@ musashi,
je ne ferai pas de meilleure réponse que cette citation :
« lorsque les gens (de Washington) parlent de déficits et de la
dette, en gros ils n’ont aucune idée de ce dont ils parlent - et ce sont ceux
qui en parlent le plus qui la comprennent le moins… Ceux qui s’inquiètent des
déficits peignent le tableau d’un futur dans lequel nous sommes appauvris à
cause des sommes que nous devons rembourser après nos emprunts. Ils voient
l’Amérique comme une famille qui aurait contracté un crédit trop important et
qui aurait donc des difficultés à payer ses échéances tous les mois. Ceci est
une analogie vraiment mauvaise, sur au moins deux plans. Tout d’abord, les
familles se doivent de rembourser leurs dettes.
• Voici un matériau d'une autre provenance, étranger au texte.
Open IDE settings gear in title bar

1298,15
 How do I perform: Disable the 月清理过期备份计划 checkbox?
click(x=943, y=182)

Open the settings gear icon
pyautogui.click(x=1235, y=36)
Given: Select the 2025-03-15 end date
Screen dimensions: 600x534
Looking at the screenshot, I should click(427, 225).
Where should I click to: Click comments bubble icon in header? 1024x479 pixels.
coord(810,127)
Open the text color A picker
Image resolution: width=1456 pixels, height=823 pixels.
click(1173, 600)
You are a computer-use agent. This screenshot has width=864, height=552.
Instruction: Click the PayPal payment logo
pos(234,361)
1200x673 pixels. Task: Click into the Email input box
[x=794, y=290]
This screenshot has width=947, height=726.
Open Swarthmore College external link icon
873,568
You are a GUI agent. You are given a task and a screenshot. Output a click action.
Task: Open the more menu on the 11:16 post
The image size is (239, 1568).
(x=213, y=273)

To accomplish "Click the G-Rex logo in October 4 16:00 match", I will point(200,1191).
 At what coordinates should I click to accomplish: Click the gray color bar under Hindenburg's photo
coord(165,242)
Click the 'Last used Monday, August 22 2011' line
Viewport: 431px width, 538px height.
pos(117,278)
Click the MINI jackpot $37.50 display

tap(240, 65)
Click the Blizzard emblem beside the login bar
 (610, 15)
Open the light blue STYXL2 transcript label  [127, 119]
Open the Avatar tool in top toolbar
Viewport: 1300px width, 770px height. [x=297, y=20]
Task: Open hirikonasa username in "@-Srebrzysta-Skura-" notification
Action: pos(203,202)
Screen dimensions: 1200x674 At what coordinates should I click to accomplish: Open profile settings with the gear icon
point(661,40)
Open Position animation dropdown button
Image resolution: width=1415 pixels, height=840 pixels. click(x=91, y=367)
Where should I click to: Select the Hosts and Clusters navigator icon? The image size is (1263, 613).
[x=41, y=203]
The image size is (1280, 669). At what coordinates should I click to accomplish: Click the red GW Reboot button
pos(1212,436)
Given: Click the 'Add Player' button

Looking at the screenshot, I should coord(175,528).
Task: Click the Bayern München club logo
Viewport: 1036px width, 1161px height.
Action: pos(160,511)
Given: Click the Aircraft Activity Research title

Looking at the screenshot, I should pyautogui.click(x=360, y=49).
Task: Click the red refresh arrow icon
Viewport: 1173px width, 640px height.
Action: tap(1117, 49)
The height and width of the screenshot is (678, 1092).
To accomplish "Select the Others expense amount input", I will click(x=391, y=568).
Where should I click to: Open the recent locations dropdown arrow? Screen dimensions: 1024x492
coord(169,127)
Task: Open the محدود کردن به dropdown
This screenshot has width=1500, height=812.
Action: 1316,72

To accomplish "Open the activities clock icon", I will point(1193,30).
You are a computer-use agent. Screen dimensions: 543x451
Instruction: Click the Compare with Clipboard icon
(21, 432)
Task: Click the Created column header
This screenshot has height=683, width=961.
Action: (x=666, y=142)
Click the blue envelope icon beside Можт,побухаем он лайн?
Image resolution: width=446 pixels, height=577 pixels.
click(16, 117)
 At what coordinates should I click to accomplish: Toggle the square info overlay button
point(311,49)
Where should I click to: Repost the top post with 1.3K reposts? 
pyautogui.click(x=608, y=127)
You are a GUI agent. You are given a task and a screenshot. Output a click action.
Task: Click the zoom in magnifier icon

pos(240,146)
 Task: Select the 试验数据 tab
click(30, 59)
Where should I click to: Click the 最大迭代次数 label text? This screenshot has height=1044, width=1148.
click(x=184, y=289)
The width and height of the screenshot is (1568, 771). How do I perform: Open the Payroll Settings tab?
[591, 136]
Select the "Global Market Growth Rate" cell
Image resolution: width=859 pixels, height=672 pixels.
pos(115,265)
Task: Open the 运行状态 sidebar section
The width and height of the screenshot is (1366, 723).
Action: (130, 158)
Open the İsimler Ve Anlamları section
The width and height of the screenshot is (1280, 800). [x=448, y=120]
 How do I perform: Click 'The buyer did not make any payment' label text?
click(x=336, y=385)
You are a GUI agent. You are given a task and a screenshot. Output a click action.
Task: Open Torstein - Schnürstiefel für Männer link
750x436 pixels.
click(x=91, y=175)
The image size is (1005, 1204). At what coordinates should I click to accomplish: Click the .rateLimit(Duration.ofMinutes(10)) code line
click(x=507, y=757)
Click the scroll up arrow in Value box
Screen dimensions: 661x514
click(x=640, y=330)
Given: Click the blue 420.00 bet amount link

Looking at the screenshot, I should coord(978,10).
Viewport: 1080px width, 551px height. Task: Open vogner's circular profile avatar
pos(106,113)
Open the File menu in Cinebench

Pas l’état - tout ce qu’il doit
faire est de faire en sorte que sa dette augmente moins vite que son assiette
fiscale.…. Nous avons besoin de davantage - et non
de moins - de dépenses d’État pour nous sortir de ce piège du chômage. Et cette
obsession malavisée nourrie d’inexactitudes au sujet de la dette nous barre la
route. » (Paul Krugman)
Krugman évoque la dette américaine. Mais ce qui vaut pour la dette d’un pays, toutes choses égales par ailleurs, vaut pour tous les pays. Maintenant, vous en pensez ce que vous voulez.